Pace of vaccine rollout is pathetic. Only 24m doses have been administered in 41 countries

In Summary
  • Only 24m doses have been administered in 41 countries
  • There is urgent need, in the light of the high rate of transmissibility of the variants, to re-evaluate the efficacy of current public health measures

More than 90 million people globally have been infected by the SARS-Cov-2 virus, which causes Covid-19. Moreover, the average number of daily positive cases in the months of December and January has doubled compared to October 2020.

Multiple Covid-19 variants are circulating in the United Kingdom, the United States of America, Canada and South Africa. The variants spreading in Europe and North America have emerged independently. However, the current detections do not reflect the true distribution of the variants of virus. More testing, characterisation and genomic surveillance will be needed to determine patterns of SARS-Cov-2 mutations globally.

Mutations are not uncommon. They are part of virus evolution, which arise from random errors when the virus replicates so it can spread and thrive inside the body of the host. Sometimes mutations are induced by antiviral proteins inside an infected person’s body. While the variants or lineages initially identified in the UK and South Africa have remarkably higher transmissibility, there is no evidence to date, that the variants exacerbate disease severity or mortality.

Given the rapid spread of Covid-19 globally, it is now a race against time. Critical and scarce healthcare resources have been sucked up in responding to Covid-19. At the same time, the disease is depleting human capital and physical resources in both public and private health facilities, hence undermining our capacity to respond robustly. The rates of morbidity are overwhelming and now crowd out critical and limited resources necessary for attending to chronic and emergency care needs.

These mutations are concerning. There is need for more concerted efforts to coordinate a robust and collective global response.

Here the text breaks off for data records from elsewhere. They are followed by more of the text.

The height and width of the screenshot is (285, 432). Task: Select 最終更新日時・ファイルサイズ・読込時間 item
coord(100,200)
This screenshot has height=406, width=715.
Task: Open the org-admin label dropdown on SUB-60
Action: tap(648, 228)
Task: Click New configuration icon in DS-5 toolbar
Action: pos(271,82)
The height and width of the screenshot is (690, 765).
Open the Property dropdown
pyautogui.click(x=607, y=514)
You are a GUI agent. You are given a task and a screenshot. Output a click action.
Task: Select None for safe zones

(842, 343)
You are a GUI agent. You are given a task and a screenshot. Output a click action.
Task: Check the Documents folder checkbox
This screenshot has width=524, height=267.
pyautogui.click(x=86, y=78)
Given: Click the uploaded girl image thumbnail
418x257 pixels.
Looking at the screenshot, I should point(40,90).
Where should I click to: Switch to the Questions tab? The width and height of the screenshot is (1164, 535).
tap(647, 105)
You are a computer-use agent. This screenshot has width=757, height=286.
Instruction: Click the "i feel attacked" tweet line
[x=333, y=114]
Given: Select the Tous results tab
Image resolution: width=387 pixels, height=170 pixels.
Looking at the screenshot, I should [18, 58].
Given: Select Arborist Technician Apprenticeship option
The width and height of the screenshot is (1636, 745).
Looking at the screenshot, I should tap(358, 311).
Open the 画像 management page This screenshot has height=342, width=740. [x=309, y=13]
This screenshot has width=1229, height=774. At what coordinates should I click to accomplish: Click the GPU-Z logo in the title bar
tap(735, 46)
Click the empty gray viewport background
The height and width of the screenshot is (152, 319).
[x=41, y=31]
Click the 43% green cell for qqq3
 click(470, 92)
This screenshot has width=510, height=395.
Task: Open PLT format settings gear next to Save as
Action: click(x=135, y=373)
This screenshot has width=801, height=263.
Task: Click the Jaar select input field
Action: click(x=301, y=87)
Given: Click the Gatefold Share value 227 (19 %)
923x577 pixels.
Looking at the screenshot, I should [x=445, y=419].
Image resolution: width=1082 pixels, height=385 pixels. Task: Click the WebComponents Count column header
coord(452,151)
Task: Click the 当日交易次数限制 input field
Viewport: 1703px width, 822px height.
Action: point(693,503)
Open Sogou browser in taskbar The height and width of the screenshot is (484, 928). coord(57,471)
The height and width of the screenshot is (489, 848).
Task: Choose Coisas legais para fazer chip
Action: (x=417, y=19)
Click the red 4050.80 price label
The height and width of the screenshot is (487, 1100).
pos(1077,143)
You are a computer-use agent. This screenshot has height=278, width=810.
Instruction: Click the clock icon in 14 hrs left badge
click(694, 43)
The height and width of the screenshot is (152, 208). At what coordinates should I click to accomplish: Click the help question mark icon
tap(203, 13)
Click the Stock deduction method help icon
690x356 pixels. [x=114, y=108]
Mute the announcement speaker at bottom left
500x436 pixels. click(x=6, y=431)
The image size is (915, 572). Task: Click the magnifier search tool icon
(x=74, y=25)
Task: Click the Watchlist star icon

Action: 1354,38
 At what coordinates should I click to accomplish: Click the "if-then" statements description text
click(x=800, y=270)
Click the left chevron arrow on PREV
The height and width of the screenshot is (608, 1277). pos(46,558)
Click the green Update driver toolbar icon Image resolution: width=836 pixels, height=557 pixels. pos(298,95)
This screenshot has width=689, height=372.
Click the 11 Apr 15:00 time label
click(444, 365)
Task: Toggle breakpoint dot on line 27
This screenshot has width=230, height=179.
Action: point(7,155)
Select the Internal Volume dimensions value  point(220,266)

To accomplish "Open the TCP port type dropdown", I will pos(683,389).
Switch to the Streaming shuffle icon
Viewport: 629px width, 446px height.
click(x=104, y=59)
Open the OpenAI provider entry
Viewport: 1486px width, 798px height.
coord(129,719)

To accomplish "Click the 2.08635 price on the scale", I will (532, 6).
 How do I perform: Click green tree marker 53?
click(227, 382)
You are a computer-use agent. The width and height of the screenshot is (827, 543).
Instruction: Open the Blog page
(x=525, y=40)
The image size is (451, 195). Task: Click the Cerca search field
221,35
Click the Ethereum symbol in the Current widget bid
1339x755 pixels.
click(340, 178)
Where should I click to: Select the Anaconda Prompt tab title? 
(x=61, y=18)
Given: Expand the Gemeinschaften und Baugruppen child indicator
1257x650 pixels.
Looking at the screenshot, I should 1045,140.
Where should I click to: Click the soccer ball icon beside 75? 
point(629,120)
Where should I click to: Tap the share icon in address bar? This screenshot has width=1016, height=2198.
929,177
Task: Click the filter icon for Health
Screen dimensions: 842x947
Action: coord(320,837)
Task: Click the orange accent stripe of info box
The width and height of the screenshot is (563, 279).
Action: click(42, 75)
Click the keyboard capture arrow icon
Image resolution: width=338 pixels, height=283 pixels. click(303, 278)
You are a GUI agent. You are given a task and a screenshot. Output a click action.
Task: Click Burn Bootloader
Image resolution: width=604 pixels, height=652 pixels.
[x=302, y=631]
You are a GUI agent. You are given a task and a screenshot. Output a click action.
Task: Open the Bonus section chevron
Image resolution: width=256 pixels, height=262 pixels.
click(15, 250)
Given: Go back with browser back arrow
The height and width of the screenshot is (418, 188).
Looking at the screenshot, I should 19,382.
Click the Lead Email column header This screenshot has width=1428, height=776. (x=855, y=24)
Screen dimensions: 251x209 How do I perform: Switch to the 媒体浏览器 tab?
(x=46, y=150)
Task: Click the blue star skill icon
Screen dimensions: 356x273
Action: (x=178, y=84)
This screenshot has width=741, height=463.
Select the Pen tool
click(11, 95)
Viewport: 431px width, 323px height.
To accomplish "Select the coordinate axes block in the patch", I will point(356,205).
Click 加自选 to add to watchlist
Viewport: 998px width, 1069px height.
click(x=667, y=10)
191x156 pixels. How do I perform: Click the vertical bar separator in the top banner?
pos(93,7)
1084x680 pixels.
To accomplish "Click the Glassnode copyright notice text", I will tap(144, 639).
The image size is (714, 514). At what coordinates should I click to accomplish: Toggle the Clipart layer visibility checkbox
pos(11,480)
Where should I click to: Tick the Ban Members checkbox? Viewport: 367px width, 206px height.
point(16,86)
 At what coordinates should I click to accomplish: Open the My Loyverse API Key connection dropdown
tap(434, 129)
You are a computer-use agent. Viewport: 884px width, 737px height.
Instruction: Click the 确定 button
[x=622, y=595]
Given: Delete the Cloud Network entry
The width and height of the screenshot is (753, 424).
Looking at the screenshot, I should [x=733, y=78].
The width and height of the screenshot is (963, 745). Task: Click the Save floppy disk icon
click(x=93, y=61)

Under the aegis of WHO and regional CDCs, we need coordinated testing, characterisation, genomic surveillance and data sharing to determine patterns of SARS-Cov-2 mutations globally.

Moreover, authorities in affected countries must conduct more epidemiologic and virologic testing to assess and determine more conclusively, the transmissibility and severity of extant variants.

Equally important will be coordinated national, regional and global efforts to understand if and how the mutations will affect the effectiveness of existing diagnostics, therapeutics and more importantly, performance of the vaccines currently being administered.

There is urgent need, in the light of the high rate of transmissibility of the variants, to re-evaluate the efficacy of current public health measures, such as social distancing, handwashing and use of masks, and yes, lockdowns. These measures have been relaxed in many countries in the last few months.

The pace of vaccine rollout is pathetic. Only 24 million doses of vaccine have been administered in 41 counties. In the US, only 7.73 million doses have been administered, against a target of 20 million does by end of December 2020. Not one dose has been administered on the African continent.

We underestimated the virulence of the coronavirus. It’s now a race against time. We must double down on public health measures and increase vaccination rates exponentially. Given the virus variants, we need to embark on updating or tweaking Covid-19 vaccines immediately, just as we do for influenza.